((
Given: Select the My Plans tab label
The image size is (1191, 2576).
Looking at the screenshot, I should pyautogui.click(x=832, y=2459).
))
((
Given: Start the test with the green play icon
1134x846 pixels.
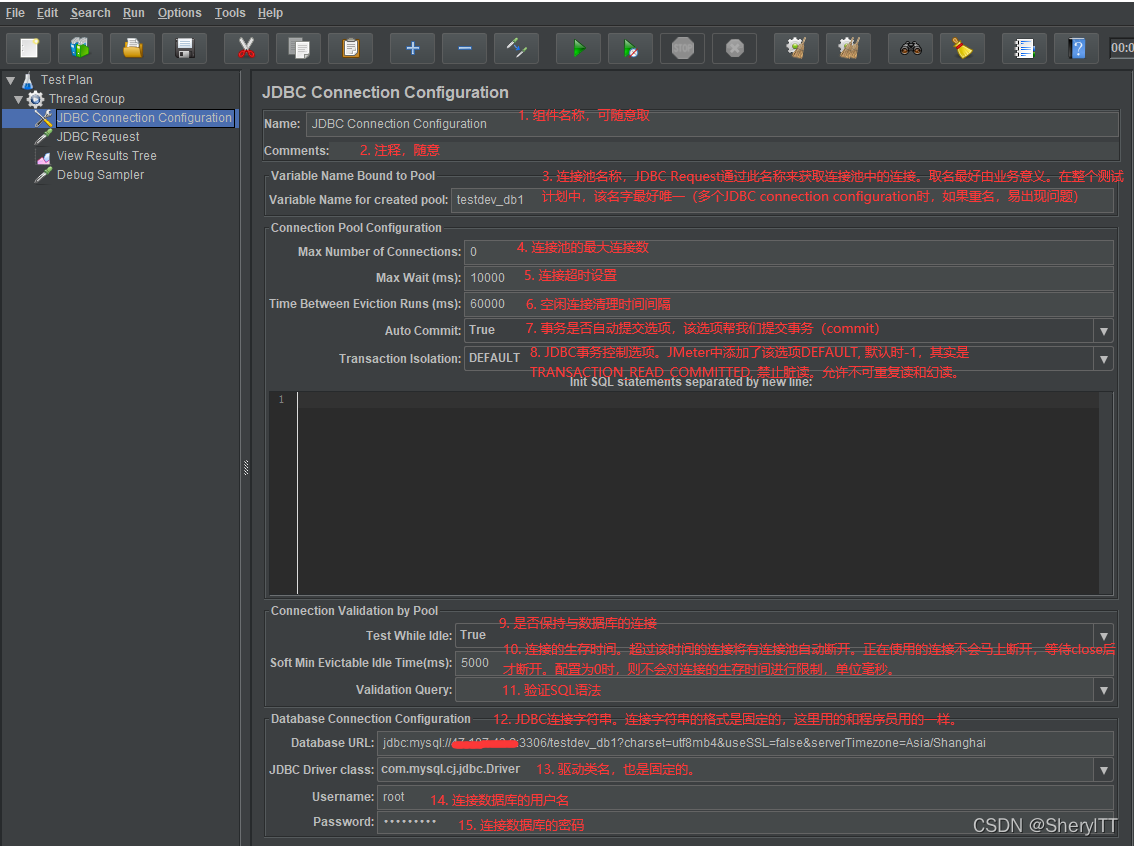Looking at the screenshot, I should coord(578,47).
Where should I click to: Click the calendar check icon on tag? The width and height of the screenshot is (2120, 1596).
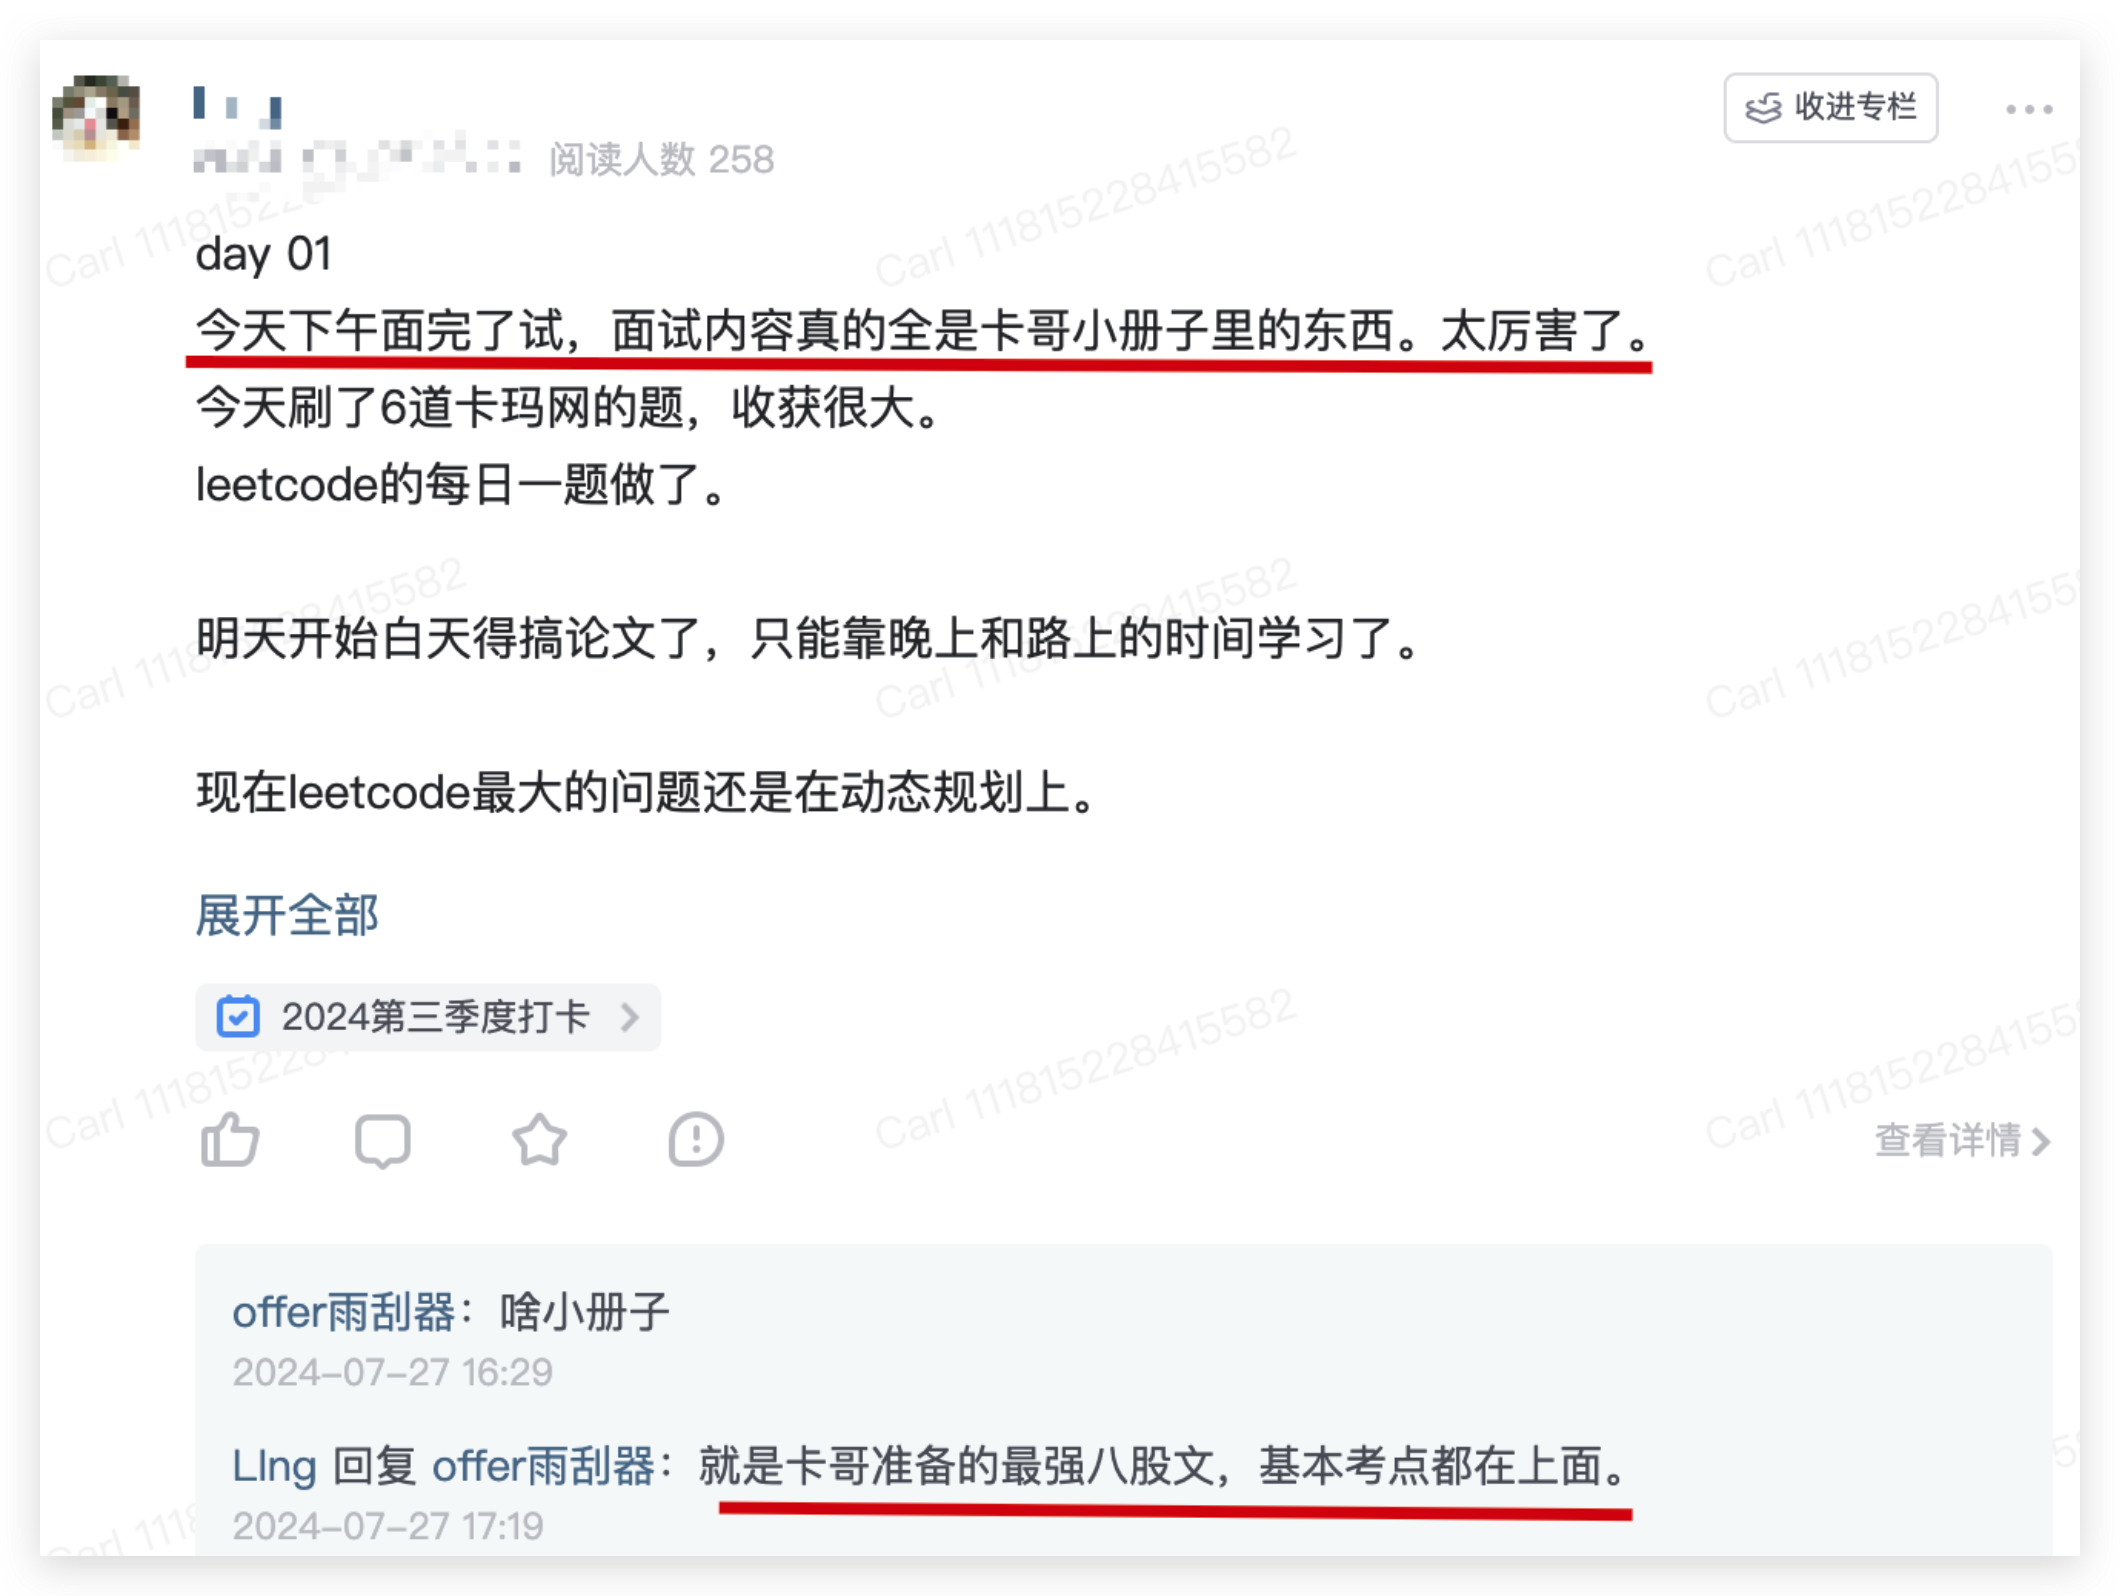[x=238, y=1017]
))
• [GIVEN PROBLEM]:
Repeat the rows verbatim from the line containing "Given: Select the My Plans tab label" through the line containing "should pyautogui.click(x=832, y=2459).", and include both of those lines.

• [ANSWER TO THIS EXERCISE]:
Given: Select the My Plans tab label
The image size is (1191, 2576).
Looking at the screenshot, I should pyautogui.click(x=832, y=2459).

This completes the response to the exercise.